------ Text block

# Help needed lightroom and photoshop machine for editing 5d mkiii raw



## jpjeff (Mar 12, 2013)

Hi all,

I keenly read the imac post and would love to get your thoughts on the route to go for a mainly lightroom machine, with a little photoshop and home video editing.

Currently i have asus ux31 laptop that i have been using for the above but lightroom is so slow the specs are:-

1.7GHz Core i5-2557M processor, 4GB of RAM 256gb solid-state drive.

I have read that i need more 16gb+ ram and two harddrives 1) os 2) cache.

The wife likes the idea of a imac 3.4ghz as less wires and looks cool. This will be expensive to spec up and only has one hard drive although could have a 2nd via thunderbold port. I would have to run windows as cant get my head round mac os so all up looking at about $4000.

I am leaning to spend less on a pc machine. However i would like it to be near silent (probably water cooled) and with a nice looking high res monitor 27" to satisfy the wife that it looks nice.

I don't mind spending the money if i will see a dramatic improvement in lightroom, but the last thing i want to do is spend the money on either system and have similar speeds i am experiencing,

Would love to get your thoughts and many thanks in advance.


----------



## ecka (Mar 12, 2013)

What made a dramatic improvement in lightroom, for me, is RAM Disk. I have 32GB of RAM in my machine and the bigger part of it (25GB) is used for RAM Disk. It is like 20 times faster than SSD (~9GB/sec). However, for video editing you may need more RAM (?64GB).


----------



## verysimplejason (Mar 12, 2013)

ecka said:


> What made a dramatic improvement in lightroom, for me, is RAM Disk. I have 32GB of RAM in my machine and the bigger part of it (25GB) is used for RAM Disk. It is like 20 times faster than SSD (~9GB/sec). However, for video editing you may need more RAM (?64GB).



+1. You need more RAM and you have to make it your priority. Other specs are secondary.


----------



## jpjeff (Mar 12, 2013)

Wow that is a huge difference thanks for your help


----------



## iKenndac (Mar 12, 2013)

More RAM is certainly a good idea - 4Gb isn't enough. However! A poster above said he'd reserved 25Gb for a RAM disk, which only leaves 7Gb for the OS and other applications. Lightroom uses a ton of RAM, and if it runs out it'll start using the pagefile, which means hitting the hard drive, which gives a big slowdown. With 32Gb of RAM there's no reason _not_ to use a RAM disk, but personally I'd leave a little more available for applications to use and have a smaller RAM disk. However, this is one of those things where experimentation will find the best sweet spot.

------------

- _Exercise prompt_
Continue the forum thread about choosing a Lightroom and Photoshop computer from the point where it stops.

------ Data shown

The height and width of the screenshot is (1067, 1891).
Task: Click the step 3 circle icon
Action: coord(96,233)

------------
------ Data shown

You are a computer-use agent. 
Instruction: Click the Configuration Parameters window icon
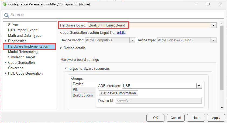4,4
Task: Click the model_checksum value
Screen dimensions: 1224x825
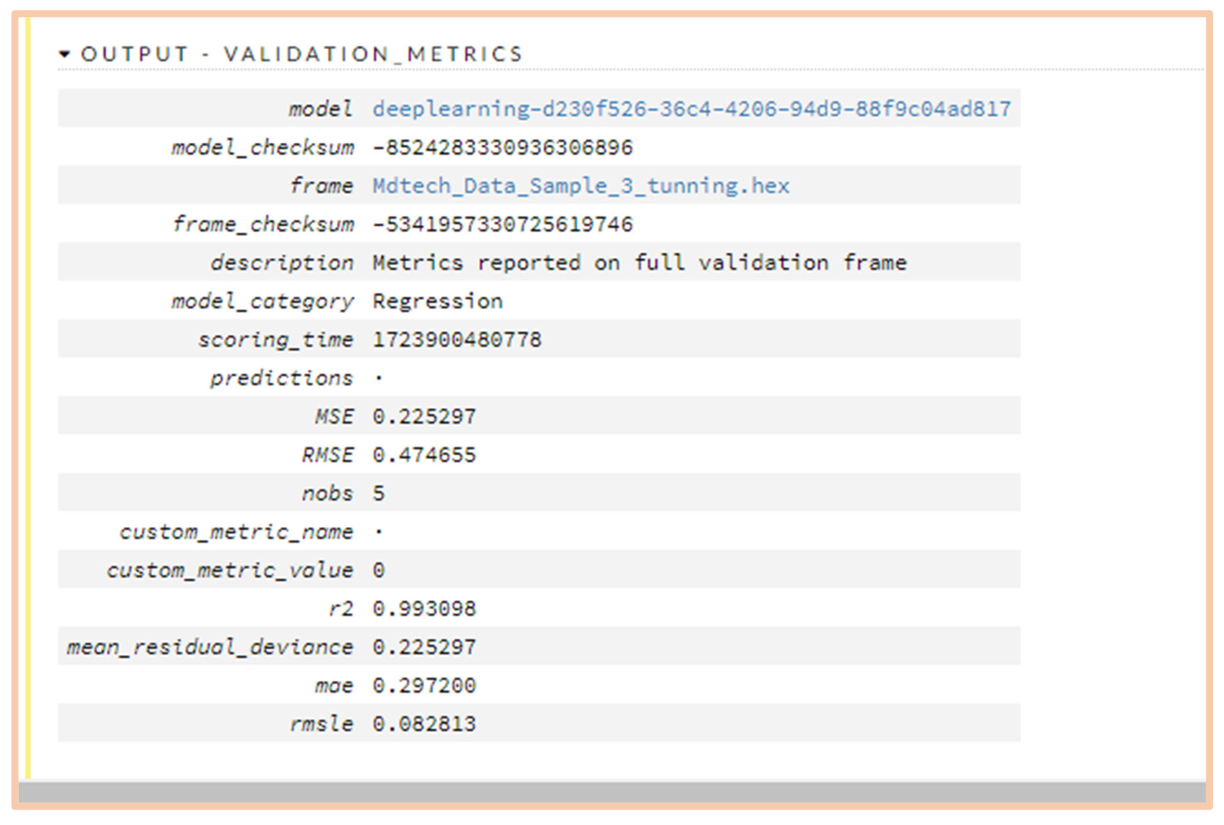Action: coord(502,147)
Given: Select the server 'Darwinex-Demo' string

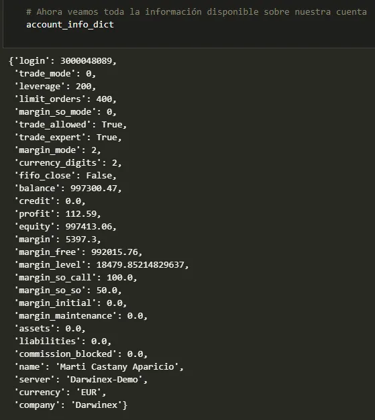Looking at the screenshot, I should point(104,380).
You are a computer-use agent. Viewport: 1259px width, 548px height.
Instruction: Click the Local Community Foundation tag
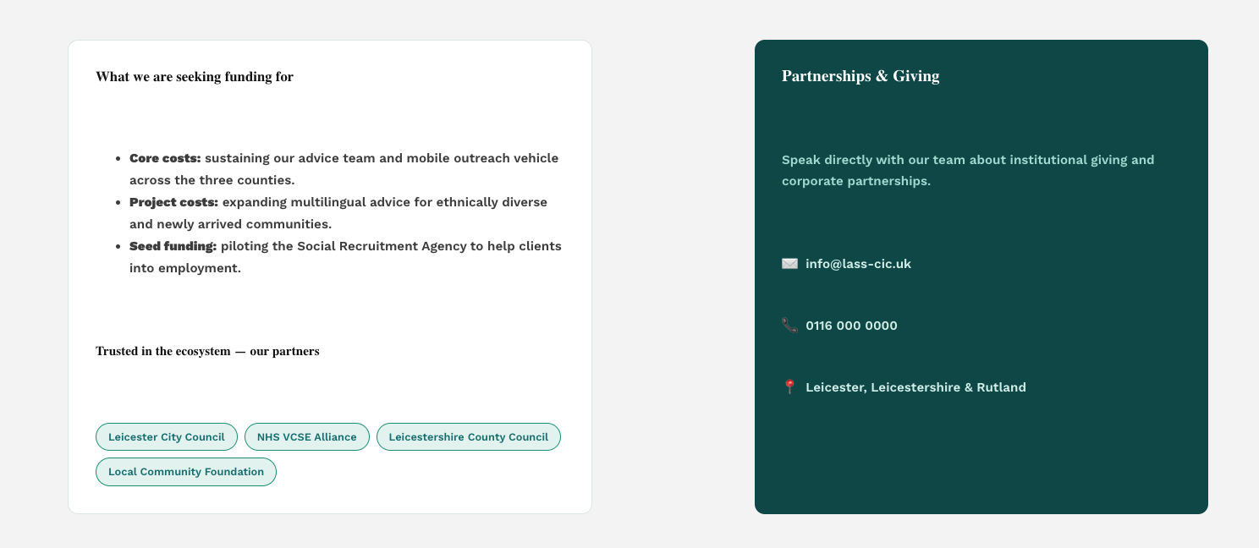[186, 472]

------------

- _Exercise result_
> 1.7GHz Core i5-2557M processor



This is going to be your second bottleneck after RAM. Lightroom is very CPU heavy (more so than Apple's Aperture, which offloads a lot more work to the graphics card than Lightroom) and I'm noticing my computer (which has a 3.2GHz i5 CPU) bogging down sometimes with 18MP pictures from my 60D when I'm doing batch edits and such.

Also, I looked up the spec sheet of that CPU (here) and it says the CPU only supports up to 8Gb of RAM. I'm not sure if that's true, but you may wish to double-check before throwing RAM at it.


----------



## lolo0476 (Mar 12, 2013)

+1 for Ram. You have only 4Go of ram, this is enough if you use your windows and smalls applications. If you want to win a little bit of time, increase your ram, 16Go can be enough if you don't work all the time with photoshop or editing video. The more you will do the more time you will loose if your system is not enough.
Another thing is your OS. You need a windows OS working with 64Bit. If not you won't be able to use so much memory and so you won't win anything putting more RAM.
So first : OS system in 64Bit
Second : put more memory. look how much you can put on your motherboard. More is better, but you will really feel a difference between 4 and 16 Go. If you can more it will be easier as well.
Later you can change processor I7 is faster and will increase the power of your computer (but needs memory too).
Hope that will help you.


----------



## jacomaree (Mar 12, 2013)

i'm currently running the Mid 2011 27" iMac - specced up: Core i7 3.4GHz, 16GB Ram, 2GB ATI Graphics, 256GB SSD(OS & Apps) & 1TB SATA HDD (storage). i have a HP 24" IPS monitor as a 2nd display.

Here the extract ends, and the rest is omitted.